Pacific Fibre statement:
Pacific Fibre to Cease Operations

The Pacific Fibre board today resolved to cease operations, citing an inability to raise the NZ$400m required to fund the cable build.

Pacific Fibre launched in March 2010 and planned to build a 13,000km highspeed fibre-optic cable connecting New Zealand and Australia to California.

“A 13,000km cable is clearly an audacious thing to try and do. We were fortunate to find supportive shareholders, fantastic staff and early customer support from the likes of REANNZ and Vodafone” said chairman Sam Morgan. “We’ve spent millions of shareholder funds trying to get this done and despite getting some good investor support we have not been able to find the level of nvestment required in New Zealand initially and more broadly offshore.”
“The global investment market is undoubtedly difficult at the moment but we knew this was always going to be hard, regardless of our timing.”


This is really quite shitty news, mainly because of the prospect this project had of lowering our internet charges.

“We still cannot see how the government’s investment in UFB makes sense until the price of international bandwidth is greatly reduced” said Mr Drury.  In September 2011, the Australian telecommunication research company Market Clarity reported the cost of bandwidth to the U.S. from New Zealand as 5.8 times greater than the price paid by Australians.
[...]
Directors, advisors and staff: David Kirk, Michael Boustridge, Rod Drury, Stephen Tindall, Sam Morgan, Mark Rushworth (CEO), Michael Gleissner (CFO), Alison Lindsay (GC), Todd Sutton, Chris Humphreys, Anchali Anandanayagam, Bill Richards
Our shareholders, customers and partners, including TE Subcom, Vodafone,
REANNZ and iiNet.

2 Comments:

At 1/8/12 7:05 pm, Blogger Nitrium said...

You do realise (I hope) that there are better things to do with your time (e.g. masturbating) than read or write garbage on Twitter. I have yet to see ANYTHING insightful posted on this platform. It's almost as bad as Facebook.

 
At 2/8/12 9:54 am, Blogger DebsisDead said...

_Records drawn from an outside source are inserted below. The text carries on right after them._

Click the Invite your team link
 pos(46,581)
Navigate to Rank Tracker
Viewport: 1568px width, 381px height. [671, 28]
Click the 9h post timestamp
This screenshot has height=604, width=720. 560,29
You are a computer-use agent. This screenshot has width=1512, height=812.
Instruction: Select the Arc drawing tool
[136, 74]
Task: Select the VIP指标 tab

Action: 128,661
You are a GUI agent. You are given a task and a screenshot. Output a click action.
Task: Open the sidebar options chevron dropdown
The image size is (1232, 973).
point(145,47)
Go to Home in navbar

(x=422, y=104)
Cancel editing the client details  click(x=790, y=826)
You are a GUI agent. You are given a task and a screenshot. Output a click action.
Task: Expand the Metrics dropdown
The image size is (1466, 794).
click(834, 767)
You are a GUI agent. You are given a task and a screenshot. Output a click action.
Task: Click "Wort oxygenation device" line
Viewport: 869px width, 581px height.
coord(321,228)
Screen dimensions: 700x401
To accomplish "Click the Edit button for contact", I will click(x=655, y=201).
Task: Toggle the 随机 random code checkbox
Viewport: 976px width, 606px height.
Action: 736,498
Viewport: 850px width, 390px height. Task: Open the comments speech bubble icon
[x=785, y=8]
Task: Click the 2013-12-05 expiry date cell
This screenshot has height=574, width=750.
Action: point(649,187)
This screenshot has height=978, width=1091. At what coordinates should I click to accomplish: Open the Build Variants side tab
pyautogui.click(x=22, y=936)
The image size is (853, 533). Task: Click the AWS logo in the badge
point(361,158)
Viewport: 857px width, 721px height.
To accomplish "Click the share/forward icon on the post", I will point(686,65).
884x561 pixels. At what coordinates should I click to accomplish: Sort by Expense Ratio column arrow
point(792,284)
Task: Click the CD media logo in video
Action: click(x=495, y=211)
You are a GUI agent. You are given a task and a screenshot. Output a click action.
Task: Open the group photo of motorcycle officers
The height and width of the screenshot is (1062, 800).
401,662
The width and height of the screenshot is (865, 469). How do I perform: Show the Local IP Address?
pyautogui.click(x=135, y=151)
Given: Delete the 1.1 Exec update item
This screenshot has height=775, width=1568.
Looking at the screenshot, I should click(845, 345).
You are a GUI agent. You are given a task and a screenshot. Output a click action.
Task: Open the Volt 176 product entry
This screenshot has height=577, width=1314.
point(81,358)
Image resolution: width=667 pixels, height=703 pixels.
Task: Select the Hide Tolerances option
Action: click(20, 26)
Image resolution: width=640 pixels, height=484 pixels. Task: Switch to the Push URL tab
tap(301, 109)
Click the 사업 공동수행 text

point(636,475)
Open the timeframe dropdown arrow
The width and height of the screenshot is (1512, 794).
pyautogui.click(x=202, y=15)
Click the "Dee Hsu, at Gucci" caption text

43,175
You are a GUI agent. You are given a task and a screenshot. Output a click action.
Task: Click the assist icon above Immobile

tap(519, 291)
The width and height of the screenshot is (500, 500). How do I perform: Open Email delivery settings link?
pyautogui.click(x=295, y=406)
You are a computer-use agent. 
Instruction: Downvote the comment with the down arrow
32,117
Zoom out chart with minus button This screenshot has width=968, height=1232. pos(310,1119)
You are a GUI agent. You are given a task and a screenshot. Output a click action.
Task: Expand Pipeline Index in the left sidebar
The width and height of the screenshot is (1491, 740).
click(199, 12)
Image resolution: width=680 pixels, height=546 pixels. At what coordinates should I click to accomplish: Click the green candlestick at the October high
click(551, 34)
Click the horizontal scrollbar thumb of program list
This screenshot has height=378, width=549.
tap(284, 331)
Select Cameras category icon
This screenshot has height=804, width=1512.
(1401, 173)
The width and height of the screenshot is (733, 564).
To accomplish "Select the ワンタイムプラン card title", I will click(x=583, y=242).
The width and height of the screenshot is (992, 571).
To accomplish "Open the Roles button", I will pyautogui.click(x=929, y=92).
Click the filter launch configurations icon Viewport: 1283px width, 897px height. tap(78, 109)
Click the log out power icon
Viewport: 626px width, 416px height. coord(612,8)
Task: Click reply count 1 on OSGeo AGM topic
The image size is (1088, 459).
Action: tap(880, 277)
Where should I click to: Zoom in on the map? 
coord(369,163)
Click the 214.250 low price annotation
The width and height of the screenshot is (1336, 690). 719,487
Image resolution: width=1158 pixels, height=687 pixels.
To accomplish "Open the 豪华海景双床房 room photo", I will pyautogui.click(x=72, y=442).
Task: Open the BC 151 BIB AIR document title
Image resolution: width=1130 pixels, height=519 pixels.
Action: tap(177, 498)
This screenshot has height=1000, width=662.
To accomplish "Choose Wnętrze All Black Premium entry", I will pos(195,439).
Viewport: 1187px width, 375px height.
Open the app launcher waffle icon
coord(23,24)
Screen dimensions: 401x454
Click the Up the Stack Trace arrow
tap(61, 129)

I guess for most kiwis the penny isn't gonna drop until they wake up one morning to turn on their bland breakfast show and discover that the only choice insists on the same sort of 'pay wall' as Murdoch uses for his newspaper operations. I was actually surprised that Morgan & co went ahead with this launch after the $1 billion taxpayer Telecom rescue package was announced. By then it was apparent that the goverment were firmly in Telecom's hip pocket and that Telecom who have a 5 year monopoly deal with the Murdoch owned Sky TV on Ultra fast broand band video carriage, have decided that the modesty afforded by Kiwi style duopolies is un-neccessary. They don't care who sees them abusing their monopoly position in a banana republic economy run by cowboy gangsters.
The fact that NZ super funds didn't rush to invest in the ideal long term infrastructure asset that Pacific Fibre would be says it all really. Their analysts would have seen the investment as idea,l so we can assume there was some high level beehive-type interference.
kiwi bussinespeople are dumb and totally lacking in foresight. Back in the 1990's after bernard ebbers worldcom scam was revealed, 50% ownership of Southern Cross (the only capacity submarine cable going to NZ) became available. I spent a great deal of time and effort trying to persuade kiwi businesspeople of the opportunity for investment that presented. They only saw toll calls n a couple amazon sales a week. The lack of interest allowed telecom to extend its monopoly offshore and now we see KeyCo protecting that monopoly.
Telecom shares are steady at $2.66 http://investor.telecom.co.nz/phoenix.zhtml?c=91956&p=irol-stockquote if you look at the history they have doubled in value since the KeyCo subsidy announcement back in 2010 and the only time they dropped back was prior to the 2011 election. What can this mean?